Outside of Mother 3, Flint also makes appearances in Super Smash Bros. Brawl and Super Smash Bros. Ultimate.

==Concept and creation==
Flint is a farmer described as a "Clint Eastwood-like cowboy". He is almost always seen wearing his hat, only losing it once, revealing that he is bald. He was created by Shigesato Itoi. During development, the staff debated on how to handle Flint's story following Claus' disappearance, with Itoi worrying that it would drag on. A staff member who had recently had a child stated that he believed that was in keeping with a father to search for his son every day, which led to this element being included in the story. Extra dialogue was given to Flint near the end of development at the end of the game. with Itoi stating he begged to be able to add it in.

==Reception==
IGN writer Esra Kurabe discussed Flint's anger over the loss of his wife in the context of the 2011 Tōhoku earthquake and tsunami, stating that Flint punching the ground in anger symbolized to him the loss of life in the incident. Destructoid writer chose this moment as a particularly strong moment in video games, praising the scene for depicting Flint's rage visually without needing any dialogue to convey, finding it the most powerful scene in Mother 3. RPGFan staff discussed how shocking the scene was for the early moments of a Game Boy Advance game, discussing how the town reacts to his grief. They felt it was particularly shocking due to seeing a protagonist attack their friends, adding that Flint's anger from his grief contrasted his sons' grief, where Lucas grieves by crying and Claus grieves by getting revenge. They also discussed how a hallucination featuring Flint threatening to assault Lucas may indicate that Flint is a violent father. RPGFan writer Alana Hagues commented on how watching Flint struggle in his grief affected her due to her grief as well as others she knew who have dealt with grief.

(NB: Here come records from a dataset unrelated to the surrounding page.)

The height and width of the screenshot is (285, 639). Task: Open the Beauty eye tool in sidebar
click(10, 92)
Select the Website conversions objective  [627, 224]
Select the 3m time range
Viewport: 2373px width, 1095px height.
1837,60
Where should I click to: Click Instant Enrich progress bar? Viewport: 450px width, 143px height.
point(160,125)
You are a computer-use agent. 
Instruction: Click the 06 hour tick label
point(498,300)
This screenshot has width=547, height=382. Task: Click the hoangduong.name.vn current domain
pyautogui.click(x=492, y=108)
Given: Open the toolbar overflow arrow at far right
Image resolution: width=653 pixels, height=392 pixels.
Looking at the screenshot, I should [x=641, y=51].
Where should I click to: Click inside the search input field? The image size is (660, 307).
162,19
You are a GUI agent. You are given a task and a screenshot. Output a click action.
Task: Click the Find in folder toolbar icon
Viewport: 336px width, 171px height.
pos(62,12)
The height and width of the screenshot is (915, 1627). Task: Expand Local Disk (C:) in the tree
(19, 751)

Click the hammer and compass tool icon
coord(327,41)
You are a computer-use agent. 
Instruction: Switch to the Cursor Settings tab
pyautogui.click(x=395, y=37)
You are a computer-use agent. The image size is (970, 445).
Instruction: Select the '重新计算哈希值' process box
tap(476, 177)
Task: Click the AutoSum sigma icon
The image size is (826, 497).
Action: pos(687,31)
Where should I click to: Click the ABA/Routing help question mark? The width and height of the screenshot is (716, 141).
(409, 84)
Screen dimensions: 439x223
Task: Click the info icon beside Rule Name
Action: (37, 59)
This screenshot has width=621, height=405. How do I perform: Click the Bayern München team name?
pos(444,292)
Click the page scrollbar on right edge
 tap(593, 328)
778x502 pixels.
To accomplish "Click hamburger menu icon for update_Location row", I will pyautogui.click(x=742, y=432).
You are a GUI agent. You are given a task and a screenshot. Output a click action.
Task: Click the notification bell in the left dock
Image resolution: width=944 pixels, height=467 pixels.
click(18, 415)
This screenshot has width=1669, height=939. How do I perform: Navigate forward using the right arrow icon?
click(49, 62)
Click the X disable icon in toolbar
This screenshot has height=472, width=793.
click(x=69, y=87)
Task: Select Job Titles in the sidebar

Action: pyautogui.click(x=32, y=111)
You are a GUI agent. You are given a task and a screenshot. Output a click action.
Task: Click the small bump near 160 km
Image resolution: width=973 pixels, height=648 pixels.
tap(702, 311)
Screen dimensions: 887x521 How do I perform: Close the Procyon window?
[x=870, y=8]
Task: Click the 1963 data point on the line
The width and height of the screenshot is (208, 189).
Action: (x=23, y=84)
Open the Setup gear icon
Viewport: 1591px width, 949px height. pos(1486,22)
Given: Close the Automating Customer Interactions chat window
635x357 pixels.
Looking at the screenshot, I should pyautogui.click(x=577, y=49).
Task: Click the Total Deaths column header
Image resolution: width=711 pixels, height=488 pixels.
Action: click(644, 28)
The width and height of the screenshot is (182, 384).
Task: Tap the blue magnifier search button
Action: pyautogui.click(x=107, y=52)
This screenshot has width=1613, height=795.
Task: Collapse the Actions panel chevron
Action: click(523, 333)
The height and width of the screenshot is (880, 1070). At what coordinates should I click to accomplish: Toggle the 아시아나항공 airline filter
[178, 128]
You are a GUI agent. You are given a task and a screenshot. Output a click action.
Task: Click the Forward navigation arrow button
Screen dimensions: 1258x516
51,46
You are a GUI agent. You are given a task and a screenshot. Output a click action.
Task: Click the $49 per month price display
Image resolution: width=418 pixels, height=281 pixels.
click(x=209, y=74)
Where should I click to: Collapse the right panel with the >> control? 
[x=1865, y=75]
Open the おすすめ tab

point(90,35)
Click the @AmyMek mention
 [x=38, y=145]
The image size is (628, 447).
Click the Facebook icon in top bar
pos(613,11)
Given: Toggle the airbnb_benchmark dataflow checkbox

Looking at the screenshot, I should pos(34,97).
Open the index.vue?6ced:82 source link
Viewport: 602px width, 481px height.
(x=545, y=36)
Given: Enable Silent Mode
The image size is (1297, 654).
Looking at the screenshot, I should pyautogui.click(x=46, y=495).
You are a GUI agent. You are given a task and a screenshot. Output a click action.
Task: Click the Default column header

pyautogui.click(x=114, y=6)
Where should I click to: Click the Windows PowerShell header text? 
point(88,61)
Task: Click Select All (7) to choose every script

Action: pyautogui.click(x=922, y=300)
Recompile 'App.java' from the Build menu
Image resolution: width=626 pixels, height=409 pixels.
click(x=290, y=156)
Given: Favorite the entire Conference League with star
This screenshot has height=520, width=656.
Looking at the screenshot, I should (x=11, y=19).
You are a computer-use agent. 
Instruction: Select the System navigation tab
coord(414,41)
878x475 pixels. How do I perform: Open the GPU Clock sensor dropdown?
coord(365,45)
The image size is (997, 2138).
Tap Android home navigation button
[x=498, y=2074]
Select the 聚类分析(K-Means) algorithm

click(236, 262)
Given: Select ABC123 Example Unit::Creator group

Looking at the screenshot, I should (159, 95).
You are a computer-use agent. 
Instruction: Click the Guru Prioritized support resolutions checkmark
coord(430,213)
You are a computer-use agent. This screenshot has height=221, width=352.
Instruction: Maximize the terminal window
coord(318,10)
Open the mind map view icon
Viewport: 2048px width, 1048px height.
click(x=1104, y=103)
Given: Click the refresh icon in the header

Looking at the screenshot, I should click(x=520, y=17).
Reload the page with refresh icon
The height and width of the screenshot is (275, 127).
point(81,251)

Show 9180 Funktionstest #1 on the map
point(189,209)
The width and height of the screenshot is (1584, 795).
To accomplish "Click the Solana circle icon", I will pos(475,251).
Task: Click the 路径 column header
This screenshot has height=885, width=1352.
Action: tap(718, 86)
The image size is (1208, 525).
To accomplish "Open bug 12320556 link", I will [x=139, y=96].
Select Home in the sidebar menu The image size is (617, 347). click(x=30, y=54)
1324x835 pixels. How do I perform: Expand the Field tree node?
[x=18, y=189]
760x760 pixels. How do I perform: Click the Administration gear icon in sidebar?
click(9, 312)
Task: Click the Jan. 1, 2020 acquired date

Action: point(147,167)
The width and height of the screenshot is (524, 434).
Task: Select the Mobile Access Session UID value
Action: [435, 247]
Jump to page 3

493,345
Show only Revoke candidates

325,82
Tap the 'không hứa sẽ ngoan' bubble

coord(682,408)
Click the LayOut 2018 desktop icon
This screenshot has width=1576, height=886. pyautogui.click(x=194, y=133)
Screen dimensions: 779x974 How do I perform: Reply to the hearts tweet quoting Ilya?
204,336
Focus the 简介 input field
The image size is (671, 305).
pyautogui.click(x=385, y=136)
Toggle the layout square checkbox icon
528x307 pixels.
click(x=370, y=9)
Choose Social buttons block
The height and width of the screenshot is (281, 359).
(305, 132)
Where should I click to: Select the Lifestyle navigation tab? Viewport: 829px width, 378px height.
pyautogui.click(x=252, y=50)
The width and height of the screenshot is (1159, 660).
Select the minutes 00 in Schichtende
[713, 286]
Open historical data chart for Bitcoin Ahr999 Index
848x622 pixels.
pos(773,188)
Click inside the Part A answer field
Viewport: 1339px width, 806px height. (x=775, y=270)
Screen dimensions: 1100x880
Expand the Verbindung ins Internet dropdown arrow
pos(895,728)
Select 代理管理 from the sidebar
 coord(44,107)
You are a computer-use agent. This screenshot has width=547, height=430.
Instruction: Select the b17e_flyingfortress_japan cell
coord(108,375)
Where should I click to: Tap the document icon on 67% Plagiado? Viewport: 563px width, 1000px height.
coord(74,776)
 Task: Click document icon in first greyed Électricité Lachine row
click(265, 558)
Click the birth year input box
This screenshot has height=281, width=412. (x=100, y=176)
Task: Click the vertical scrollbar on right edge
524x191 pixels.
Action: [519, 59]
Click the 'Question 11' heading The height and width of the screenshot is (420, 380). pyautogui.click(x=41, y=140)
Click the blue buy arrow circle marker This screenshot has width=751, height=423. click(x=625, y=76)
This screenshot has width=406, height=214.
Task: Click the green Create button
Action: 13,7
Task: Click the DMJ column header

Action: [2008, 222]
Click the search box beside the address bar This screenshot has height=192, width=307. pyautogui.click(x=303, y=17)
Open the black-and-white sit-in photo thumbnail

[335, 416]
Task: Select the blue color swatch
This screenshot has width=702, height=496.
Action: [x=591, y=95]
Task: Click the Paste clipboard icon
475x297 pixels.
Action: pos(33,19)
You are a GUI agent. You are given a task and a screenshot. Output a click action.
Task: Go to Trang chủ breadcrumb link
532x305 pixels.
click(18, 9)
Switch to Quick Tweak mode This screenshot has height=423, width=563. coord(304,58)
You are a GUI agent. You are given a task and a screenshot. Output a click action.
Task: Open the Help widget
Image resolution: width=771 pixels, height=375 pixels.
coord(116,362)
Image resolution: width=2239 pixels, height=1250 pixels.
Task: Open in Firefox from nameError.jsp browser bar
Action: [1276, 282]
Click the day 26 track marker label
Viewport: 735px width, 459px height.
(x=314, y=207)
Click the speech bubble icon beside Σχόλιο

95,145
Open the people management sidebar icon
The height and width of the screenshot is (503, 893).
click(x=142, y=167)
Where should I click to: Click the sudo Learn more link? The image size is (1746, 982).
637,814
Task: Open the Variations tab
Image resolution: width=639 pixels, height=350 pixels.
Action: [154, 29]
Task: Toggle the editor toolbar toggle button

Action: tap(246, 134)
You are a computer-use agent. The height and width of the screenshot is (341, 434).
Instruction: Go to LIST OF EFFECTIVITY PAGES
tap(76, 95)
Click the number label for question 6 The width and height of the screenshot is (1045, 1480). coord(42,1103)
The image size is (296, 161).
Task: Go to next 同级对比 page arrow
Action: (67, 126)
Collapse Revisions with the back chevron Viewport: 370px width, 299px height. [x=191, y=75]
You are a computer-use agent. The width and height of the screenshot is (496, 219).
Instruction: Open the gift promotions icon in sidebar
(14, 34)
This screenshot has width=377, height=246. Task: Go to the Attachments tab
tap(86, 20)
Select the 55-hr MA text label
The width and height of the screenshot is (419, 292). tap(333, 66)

Paste writer Dave Tomaine discussed how Lucas related more to Hinawa than Flint, noting how the two differ in how they approach things. He also discussed Flint's absence, where he focuses more on searching for Claus than he is raising Lucas. AV Club writer William Hughes discussed the absence of fathers in the Mother series, noting how Flint is initially an exception to this trend before falling into the trend after the loss of his wife and son. He argued that it was telling that Wess, Duster's abusive father, cared more for Duster than Flint for Lucas due to at least being around. A rumor existed that Flint and Ness, the protagonist of EarthBound, the previous entry in the Mother series, were the same person. In response, Itoi stated that he was unsurprised that such rumors would exist, and that he expected it all the way back during the Nintendo 64 version of the game. He noted that whether Flint was Ness came up during development, and thus decided to write Flint so that people who wanted to believe he was Ness could believe it. Nintendo Dream staff speculated that Flint receiving an item called the Franklin Badge, wearing a hat, and being able to talk to animals, qualities also true of Ness, caused more people to believe this.